Retrospective case-control study; review of NICU infection control policies, soap use, and hand-washing practices among healthcare workers (HCWs); and selected environmental cultures.
A university-affiliated tertiary-care hospital NICU.
All NICU infants with at least one positive culture for S marcescens during August 1994 to October 1995. Infants who did not develop S marcescens infection or colonization were selected randomly as controls.

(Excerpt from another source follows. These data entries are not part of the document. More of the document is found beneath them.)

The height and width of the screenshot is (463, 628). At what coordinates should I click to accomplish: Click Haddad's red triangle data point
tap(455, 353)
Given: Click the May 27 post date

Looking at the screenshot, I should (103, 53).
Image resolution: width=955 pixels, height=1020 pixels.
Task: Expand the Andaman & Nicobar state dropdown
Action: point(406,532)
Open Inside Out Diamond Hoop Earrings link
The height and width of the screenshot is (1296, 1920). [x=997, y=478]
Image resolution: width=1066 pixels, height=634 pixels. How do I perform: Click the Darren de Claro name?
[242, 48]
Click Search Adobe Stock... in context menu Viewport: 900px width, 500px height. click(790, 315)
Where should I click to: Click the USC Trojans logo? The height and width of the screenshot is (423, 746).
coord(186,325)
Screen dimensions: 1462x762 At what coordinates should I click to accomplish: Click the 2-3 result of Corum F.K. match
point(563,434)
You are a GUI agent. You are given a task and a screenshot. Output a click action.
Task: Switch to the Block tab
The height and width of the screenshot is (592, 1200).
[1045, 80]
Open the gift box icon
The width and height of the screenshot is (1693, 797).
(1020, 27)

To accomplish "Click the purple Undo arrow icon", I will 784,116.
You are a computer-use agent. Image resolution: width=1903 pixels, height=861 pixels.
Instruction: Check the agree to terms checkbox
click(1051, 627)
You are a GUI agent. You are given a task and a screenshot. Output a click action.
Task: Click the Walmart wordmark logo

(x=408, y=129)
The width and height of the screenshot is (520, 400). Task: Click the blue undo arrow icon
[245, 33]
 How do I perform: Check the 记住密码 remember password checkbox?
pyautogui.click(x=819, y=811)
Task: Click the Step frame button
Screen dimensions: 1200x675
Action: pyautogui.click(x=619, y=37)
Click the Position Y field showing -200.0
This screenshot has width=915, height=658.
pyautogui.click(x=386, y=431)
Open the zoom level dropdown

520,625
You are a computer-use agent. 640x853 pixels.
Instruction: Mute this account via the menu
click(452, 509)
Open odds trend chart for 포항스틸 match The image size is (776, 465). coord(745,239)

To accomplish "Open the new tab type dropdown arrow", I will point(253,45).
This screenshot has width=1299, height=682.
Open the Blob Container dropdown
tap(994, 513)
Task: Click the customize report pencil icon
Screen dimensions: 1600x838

Thirty-two patients met the case definition. On multivariate analysis, independent risk factors for S marcescens infection or colonization were having very low birth weight (<1,500 g), a patent ductus arteriosus, a mother with chorioamnionitis, or exposure to a single HCW. During January to July 1995, NICU HCWs carried their own bottles of 1% chlorxylenol soap, which often were left standing inverted in the NICU sink and work areas. Cultures of 16 (31%) of 52 samples of soap and 1 (8%) of 13 sinks yielded S marcescens. The 16 samples of soap all came from opened 4-oz bottles carried by HCWs. DNA banding patterns of case infant, HCW soap bottle, and sink isolates were identical.
Extrinsically contaminated soap contributed to an outbreak of S marcescens infection. Very-low-birth-weight infants with multiple invasive procedures and exposures to certain HCWs were at greatest risk of S marcescens infection or colonization.